Opinion
DECEMBER TERM, 1870.
1. A mortgage by a railroad company covering all future acquired property, attaches only to such interest therein as the company acquires, subject to any liens under which it comes into the company's possession. 2. If the company purchase property subject to a lien for the purchase-money, such lien is not displaced by the general mortgage. 3. If the company give a mortgage for the purchase-money at the time of the purchase, such mortgage, whether registered or not, has precedence of the general mortgage. 4. This rule fails, however, when the property purchased is annexed to a subject already covered by the general mortgage, and becomes a part thereof; as when iron rails are laid down and become a part of the railroad.
Messrs. Carlisle and McPherson, for the appellant:
1. The court below has undertaken to adjudicate the question of property as between the United States on one part and the other bondholders on the other part, without any pleadings upon which the decree could be based, and without any such proceedings, however irregular, as would answer the purpose of proper pleadings and process, by giving the bondholders an opportunity to litigate the question. It has thus been acting in a case where it had no jurisdiction.

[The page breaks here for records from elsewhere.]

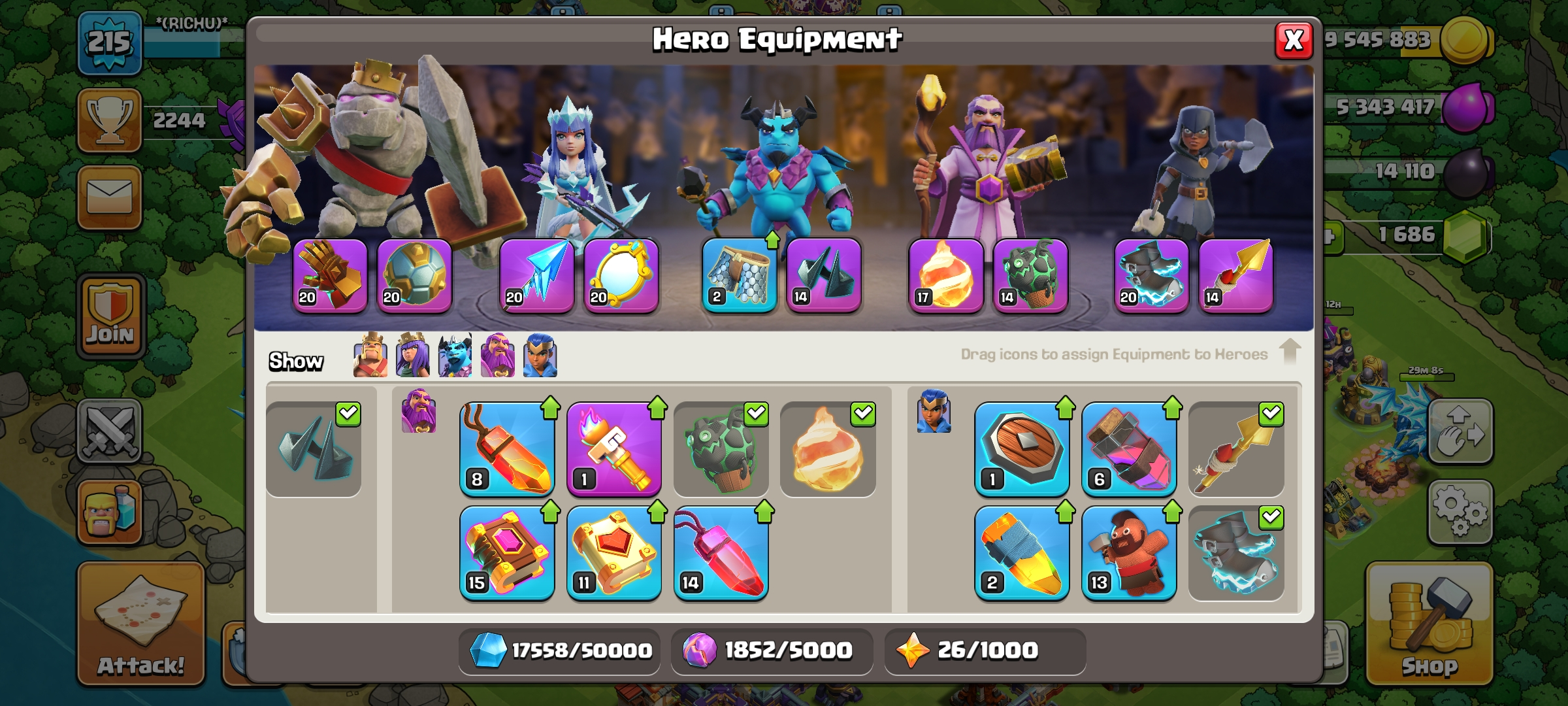Tap the equipped level 20 Magic Mirror slot

621,275
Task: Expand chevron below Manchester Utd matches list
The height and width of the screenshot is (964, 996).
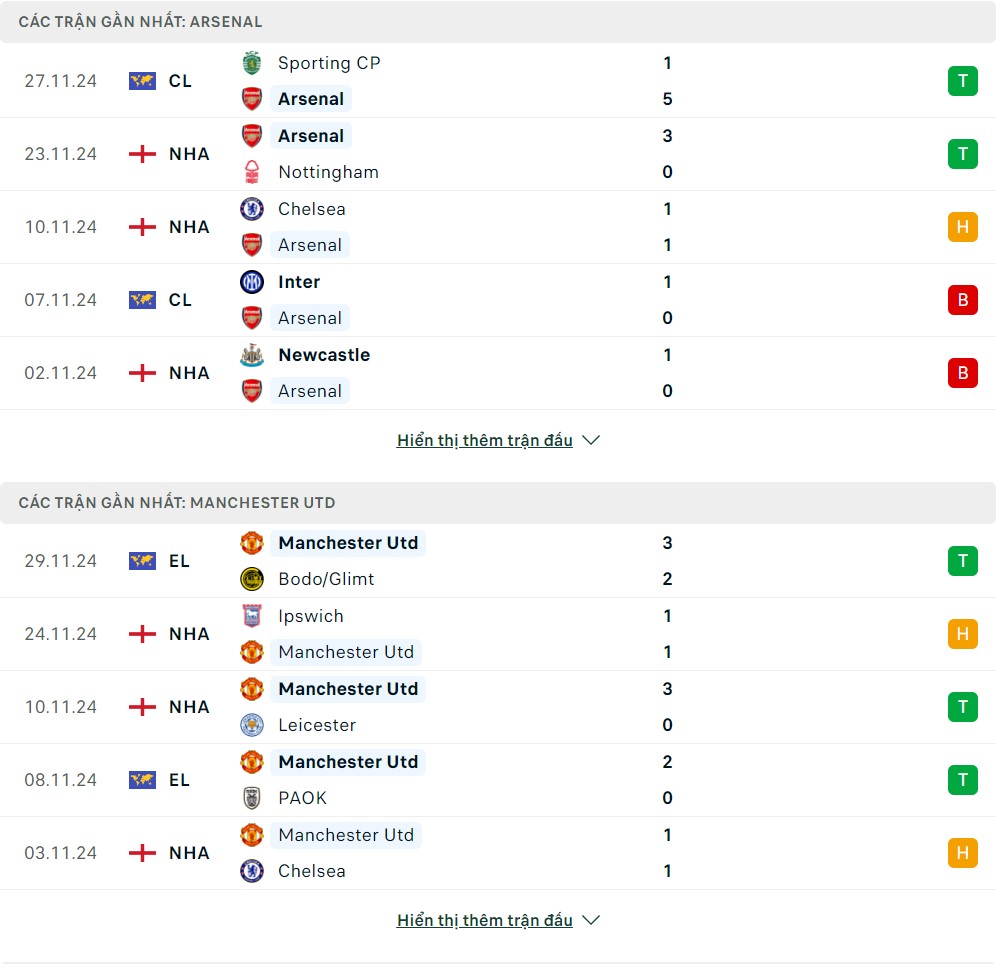Action: click(591, 920)
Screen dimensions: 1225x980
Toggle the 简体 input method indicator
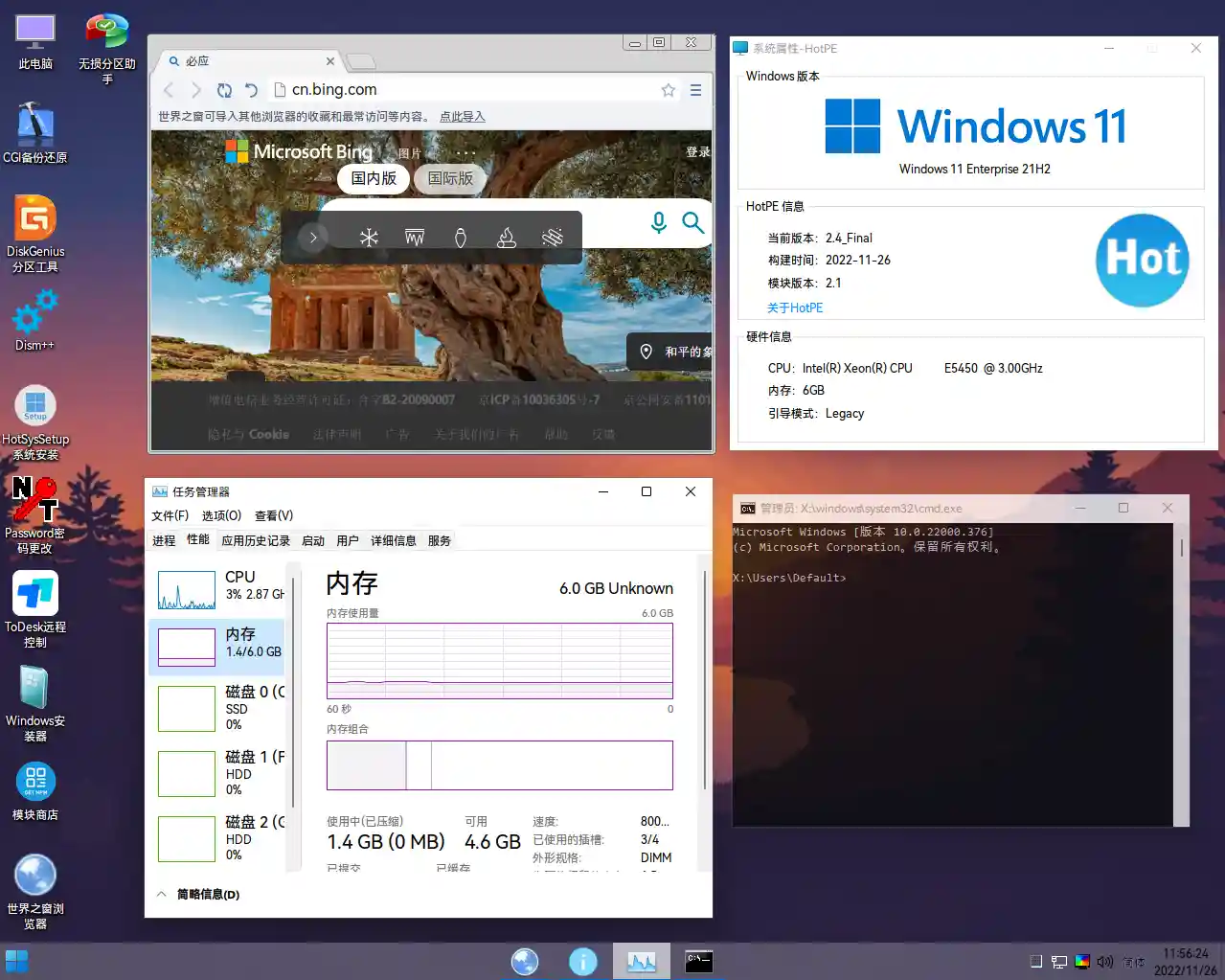[x=1135, y=961]
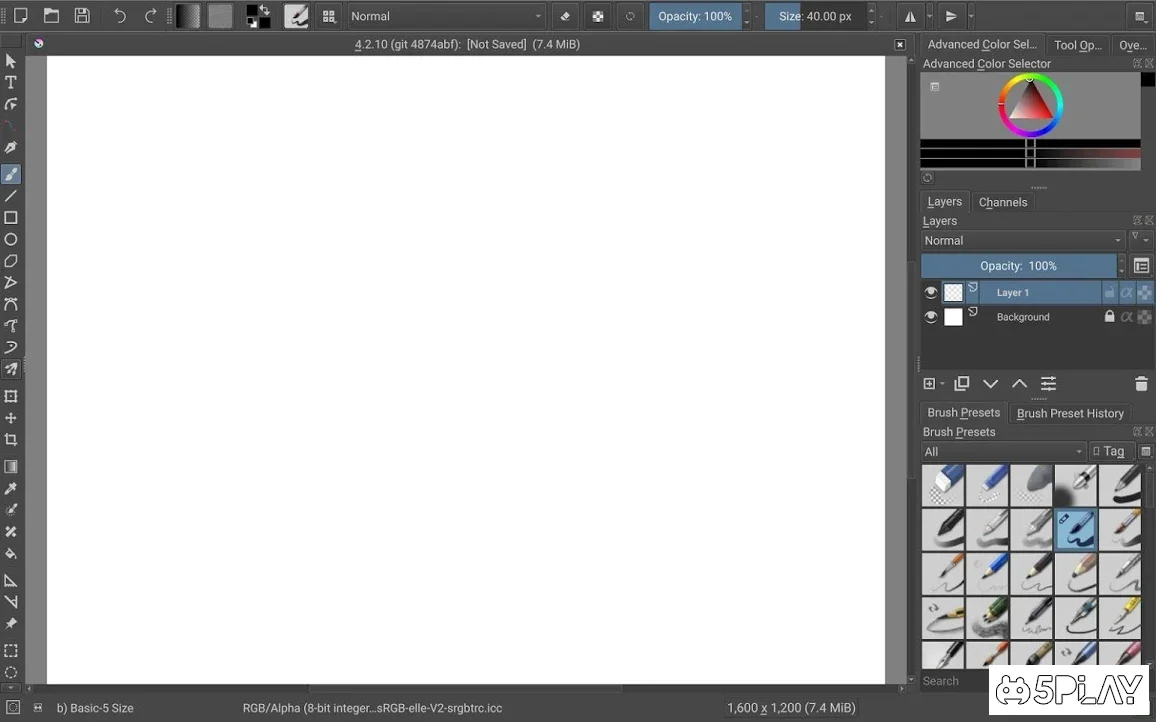
Task: Click the brush Size slider in the top toolbar
Action: [815, 16]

2. It has been settled in this court that a railroad company can mortgage not only its acquisitions in esse or presenti, but those in posse or futuro as well. A mortgage of property to be acquired, was enforced to the displacement of a vendor's lien in the recent case of Galveston Railroad Company v. Cowdrey. The mortgage here was of that sort; and on the authority of that case should displace the lien of the United States.
Page 364 11 Wallace, 459.
Mr. B.H. Bristow, Solicitor-General, and Mr. C.H. Hill, Assistant Attorney-General, contra.
APPEAL from the Circuit Court for the District of Kentucky.

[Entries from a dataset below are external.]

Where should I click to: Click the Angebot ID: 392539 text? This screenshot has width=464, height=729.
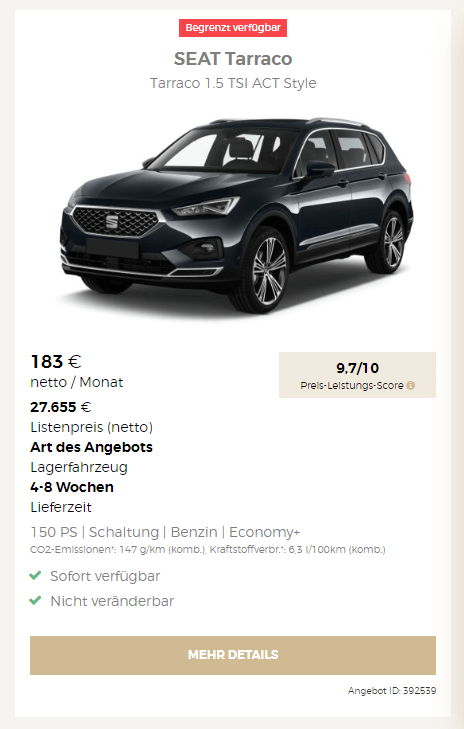392,691
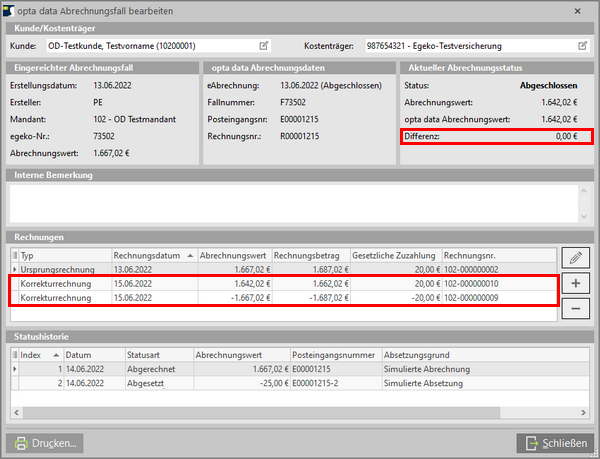Open the Kostenträger field edit icon

pos(582,46)
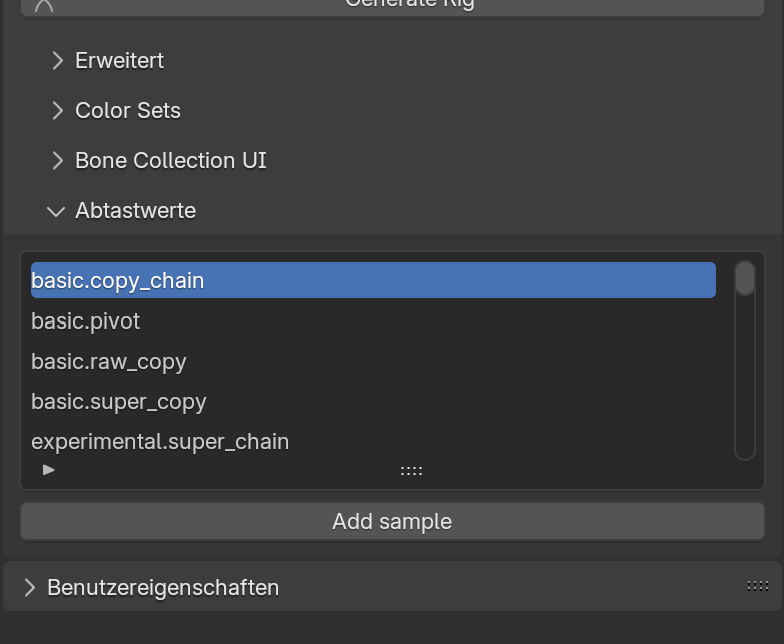
Task: Click the list resize grip handle
Action: tap(411, 470)
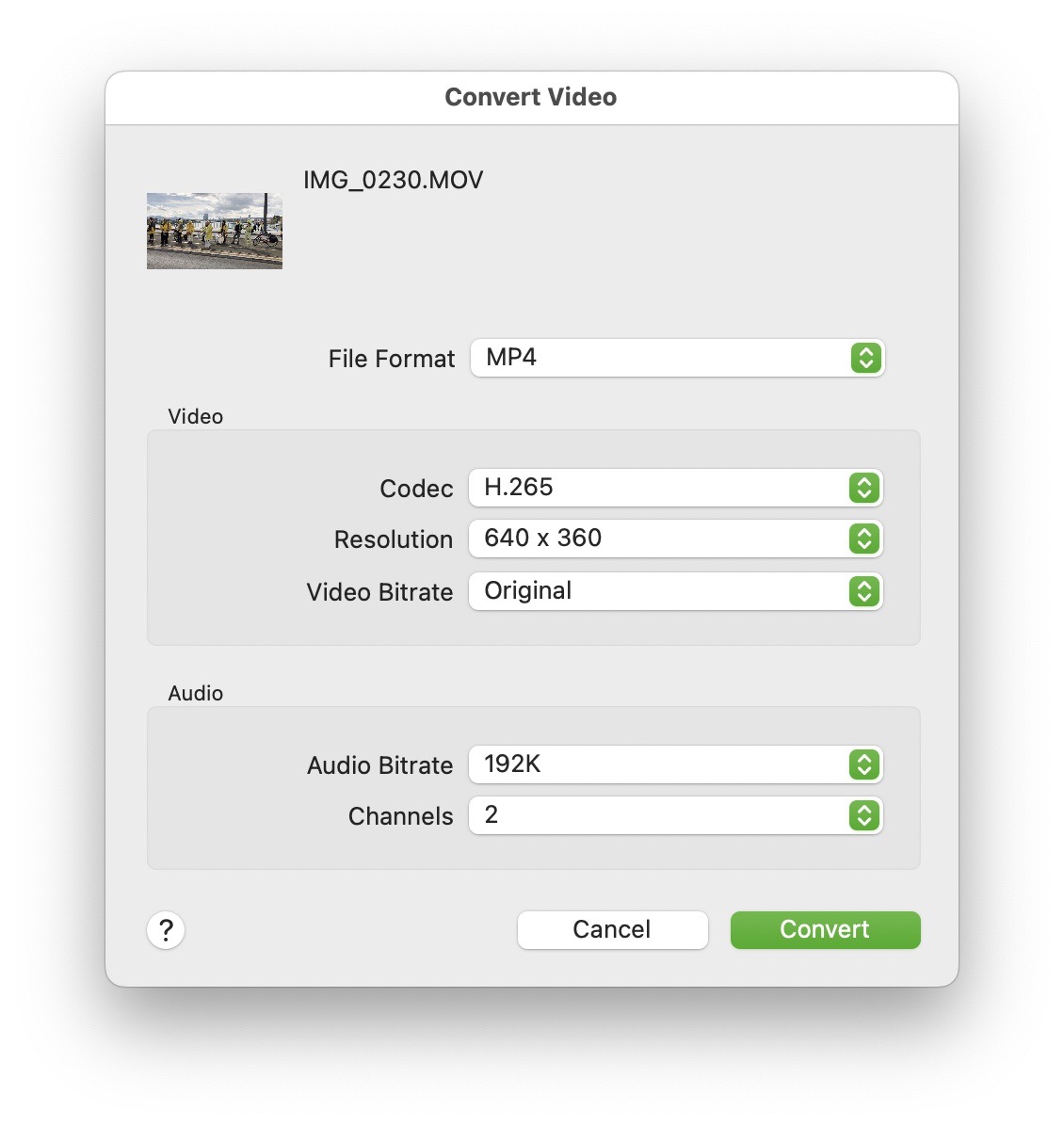Click the 192K audio bitrate value
1064x1126 pixels.
512,764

This was a suit instituted by the United States, as the holder of a number of the first and second mortgage bonds of the New Orleans and Ohio Railroad Company, against that company, and one Trimble, trustee of them, to foreclose the mortgages given to secure the said bonds. These mortgages were executed in 1858 and 1860, respectively, and covered all the company's property of every kind, with a stipulation to include also all future acquired property. The trustee of the mortgages and several individual bondholders were made parties, and the bill contained proper allegations as to the impracticability of making all of them parties. After a final decree of foreclosure and sale, and whilst the execution was in the hands of the marshal, it transpired that a portion of the rolling stock, consisting of two locomotives and ten cars, had been sold to the railroad company by the United States in 1866, and that, simultaneously with the sale, the company gave to the United States a bond for the purchase-money, wherein it was stipulated that the latter should have a lien therefor upon the property sold, and that the company should not sell it or part with it until payment of the price, without the written consent of the United States. Hereupon the respective solicitors of all the parties, complainant and defendant, directed the marshal, in writing, not to sell the said locomotives and cars. The rest of the property was sold, but brought less than the amount of the mortgage bonds.
The parties, then, by their respective solicitors, filed a written statement of the facts in relation to said locomotives and cars, adding to what is above stated the further fact that the bond given for the purchase-money thereof was not recorded, and that its contents were unknown to all the bondholders of the railroad company except Mr. Trimble, the trustee of the mortgages. Upon this statement the question whether the United States had a superior equity in this property to that of the bondholders under the mortgages was submitted to the court for its decision, and the court decided that they had a superior equity, and made a decree to that effect. This was the decree appealed from.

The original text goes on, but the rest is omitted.